Dejó escapar un suspiro y susurró:

—Al final fue a parar a sus manos por unas pocas piastras.

»Con el códice en su poder vino a El Cairo con el propósito de ganarse una buena suma. Era consciente de su antigüedad, aunque no podía calibrar su valor. Acudió en busca de un viejo conocido: un profesor, llamado Raghib, que redondea sus ingresos con el comercio de antigüedades y quien, por lo que he escuchado, trató de engañar al imam. Pero el clérigo era un hueso duro de roer.

—¿Cómo sabe usted eso? —le preguntó Best.

Boulder miró al profesor con aire de suficiencia y una media sonrisa en la boca.

—Usted no puede imaginarse lo que es el mundillo de las antigüedades en esta ciudad. Basta que una mosca levante el vuelo para que todo el mundo se entere. Aunque también es cierto que circulan muchos rumores falsos. A veces se ponen en circulación con el propósito…

—¿Qué pasó con el códice? —le pregunté sin la menor consideración. No deseaba que nos ilustrase sobre los entresijos del mercado de las antigüedades.

Boulder me miró con cara de pocos amigos, pero respondió a mi pregunta.

—Raghib le hizo una oferta que el imam rechazó, amenazándole con llevarse el códice.

—¿Qué iba a hacer con él un clérigo rural?

—Ese imam, por lo que he sabido, tiene otros contactos en El Cairo porque simpatiza con el partido WADF.

—¿Quiénes son ésos? —preguntó Ann.

—Son nacionalistas egipcios. Sostienen que la independencia del país es más teórica que práctica. Están enfrentados al monarca por su sometimiento a Gran Bretaña y por la corrupción que rodea a Faruk. El imam, que había contado a alguno de ellos la razón de su presencia en El Cairo, consiguió por esa vía un posible comprador.

—¿Qué pasó al final? —le pregunté.

—Raghib logró convencerlo de que tenía alguien que podía hacerle una oferta mejor. ¡Ese alguien era yo! —exclamó satisfecho.

Best asintió con ligeros movimientos de cabeza.

—He de decirles que las negociaciones no fueron fáciles. Como les he indicado ese imam es duro de pelar. Así es como ese códice llegó a mi poder.
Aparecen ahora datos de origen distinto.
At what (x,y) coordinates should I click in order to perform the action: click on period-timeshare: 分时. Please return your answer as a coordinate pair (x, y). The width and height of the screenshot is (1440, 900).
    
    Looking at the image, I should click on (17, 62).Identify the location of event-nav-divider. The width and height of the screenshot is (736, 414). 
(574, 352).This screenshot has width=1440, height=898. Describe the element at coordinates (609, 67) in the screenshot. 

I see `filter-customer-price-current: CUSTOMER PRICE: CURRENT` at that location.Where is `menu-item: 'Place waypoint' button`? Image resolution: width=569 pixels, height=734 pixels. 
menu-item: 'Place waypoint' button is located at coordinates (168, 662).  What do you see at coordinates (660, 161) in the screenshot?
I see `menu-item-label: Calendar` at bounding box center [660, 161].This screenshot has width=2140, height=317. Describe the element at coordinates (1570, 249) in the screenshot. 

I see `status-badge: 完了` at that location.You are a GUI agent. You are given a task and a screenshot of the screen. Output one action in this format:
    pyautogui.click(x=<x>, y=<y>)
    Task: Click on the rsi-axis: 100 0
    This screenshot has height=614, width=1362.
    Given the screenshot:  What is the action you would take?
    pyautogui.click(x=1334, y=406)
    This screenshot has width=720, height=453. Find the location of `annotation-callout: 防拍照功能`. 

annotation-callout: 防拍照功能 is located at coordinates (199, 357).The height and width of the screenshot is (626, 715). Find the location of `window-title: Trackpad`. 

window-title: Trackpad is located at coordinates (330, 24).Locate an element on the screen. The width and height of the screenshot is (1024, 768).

Las palabras de Boulder sonaron a conclusión del relato. Los deseos de Best de saber cómo había llegado el códice a sus manos estaban sobradamente satisfechos, pero no los míos. Mi instinto periodístico me decía que allí había una historia mucho más complicada, que el propio anticuario había calificado de increíble cuando Ann le preguntó qué había ocurrido cuando el imam regresó a casa del campesino. Pensé que ese otro individuo que según el anticuario había estado dispuesto a comprar el códice podía ser también una pista para llegar a quien estaba detrás de Naguib.